------ PROVIDED MATERIAL

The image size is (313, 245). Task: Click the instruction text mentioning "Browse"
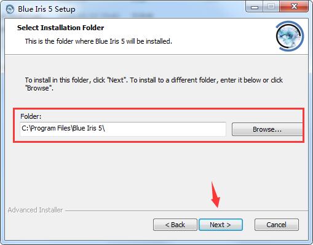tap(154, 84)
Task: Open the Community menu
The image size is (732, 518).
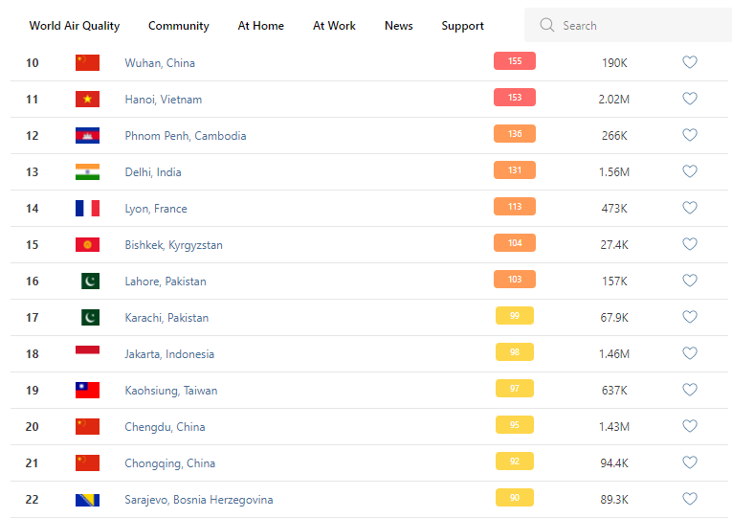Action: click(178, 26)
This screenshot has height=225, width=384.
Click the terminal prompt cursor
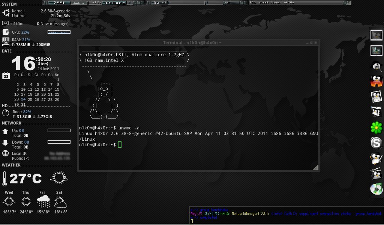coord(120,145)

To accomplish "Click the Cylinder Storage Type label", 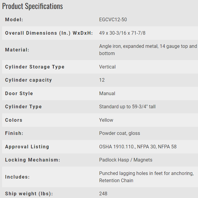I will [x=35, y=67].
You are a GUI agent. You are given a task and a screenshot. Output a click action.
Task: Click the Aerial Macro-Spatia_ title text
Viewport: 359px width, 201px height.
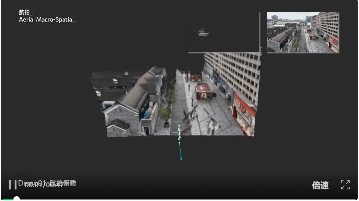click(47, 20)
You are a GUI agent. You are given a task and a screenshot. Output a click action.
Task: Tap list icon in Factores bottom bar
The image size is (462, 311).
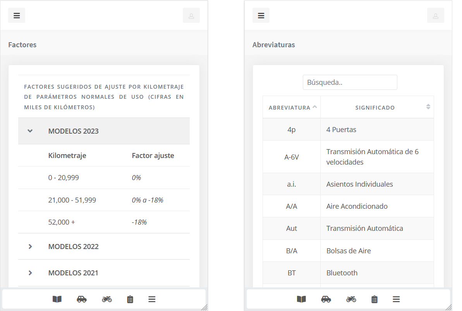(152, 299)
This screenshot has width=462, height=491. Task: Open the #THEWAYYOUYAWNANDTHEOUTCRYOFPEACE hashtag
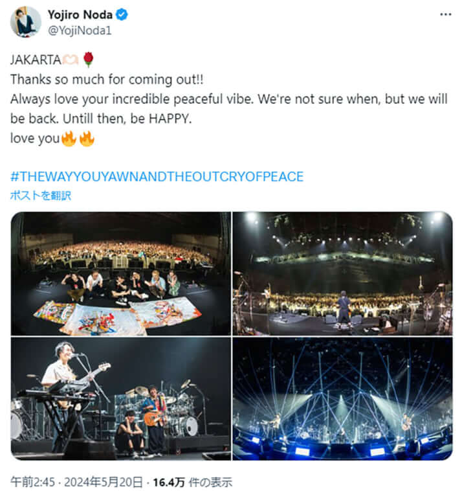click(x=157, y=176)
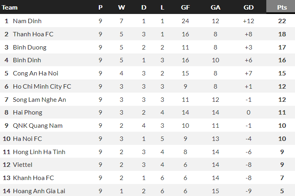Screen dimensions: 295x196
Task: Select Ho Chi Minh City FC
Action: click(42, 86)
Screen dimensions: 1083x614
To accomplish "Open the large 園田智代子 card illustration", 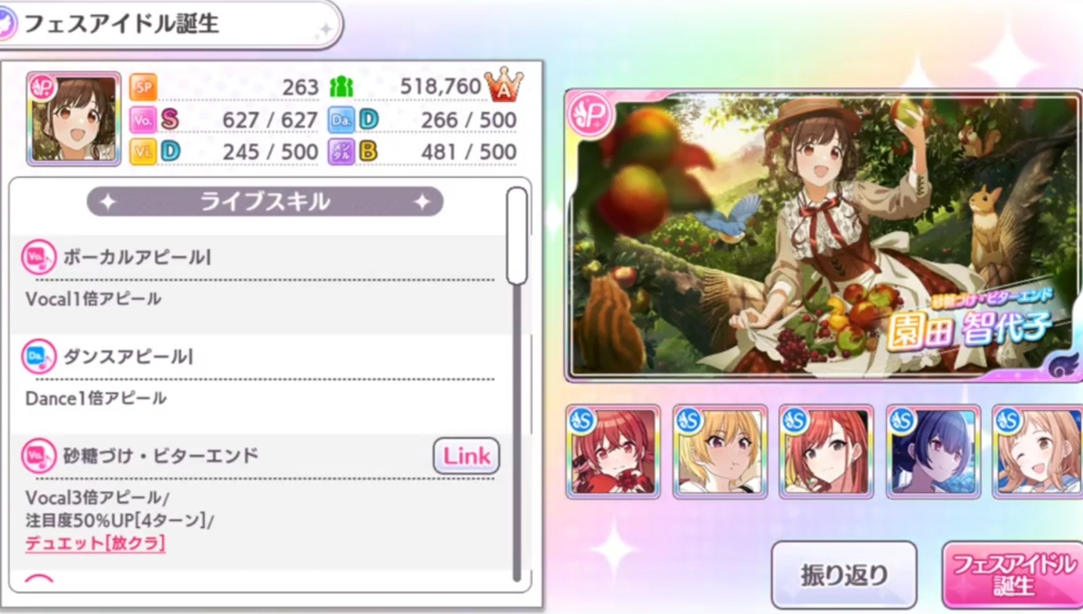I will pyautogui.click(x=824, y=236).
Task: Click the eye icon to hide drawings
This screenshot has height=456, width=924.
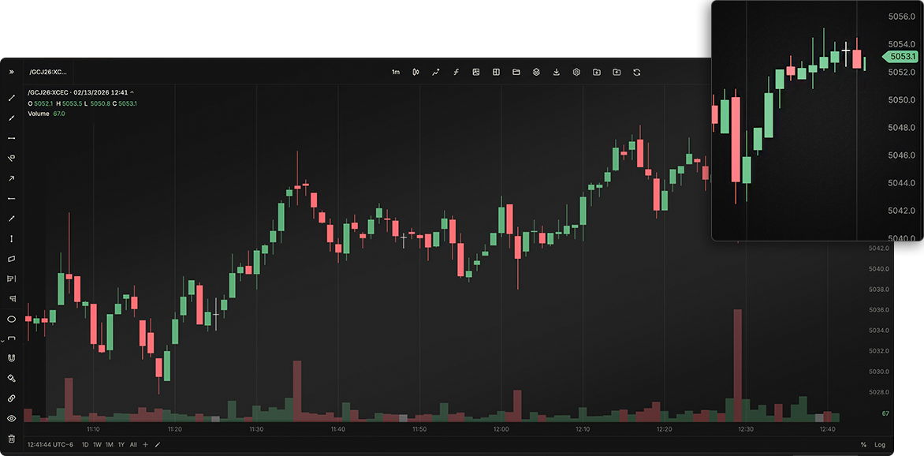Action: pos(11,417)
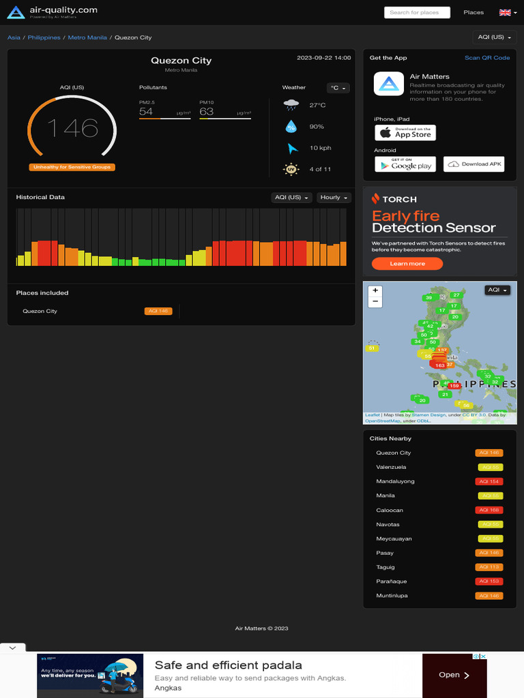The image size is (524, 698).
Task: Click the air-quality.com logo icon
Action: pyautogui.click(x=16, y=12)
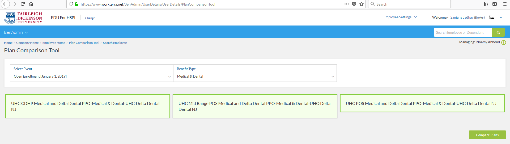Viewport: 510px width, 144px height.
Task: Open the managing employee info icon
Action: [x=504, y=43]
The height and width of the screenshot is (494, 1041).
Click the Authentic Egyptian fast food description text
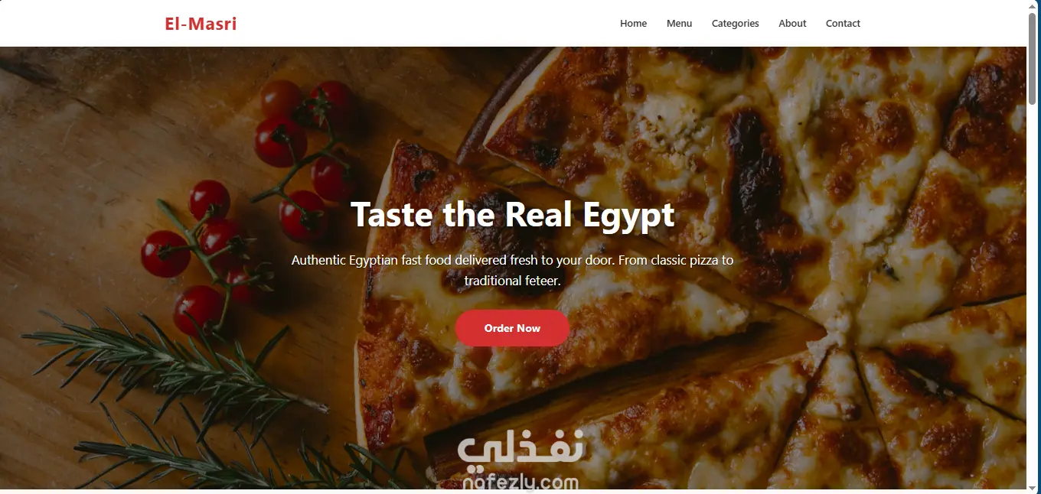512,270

------------
------ PROVIDED MATERIAL

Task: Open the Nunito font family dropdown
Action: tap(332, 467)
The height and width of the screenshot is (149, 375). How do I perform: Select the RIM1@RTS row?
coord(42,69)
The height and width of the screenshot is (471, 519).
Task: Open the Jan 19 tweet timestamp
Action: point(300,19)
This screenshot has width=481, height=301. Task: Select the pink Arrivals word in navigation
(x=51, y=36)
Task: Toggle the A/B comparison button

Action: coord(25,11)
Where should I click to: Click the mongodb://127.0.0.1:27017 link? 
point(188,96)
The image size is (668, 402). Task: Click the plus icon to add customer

------------

# TO DO
Your answer must consist solely of the lines above between the line holding "Where should I" and the line holding "The image size is (668, 402).", inclusive, copied exactly.

# EXERCISE OUTPUT
Where should I click to: Click the mongodb://127.0.0.1:27017 link? 
point(188,96)
The image size is (668, 402). Task: Click the plus icon to add customer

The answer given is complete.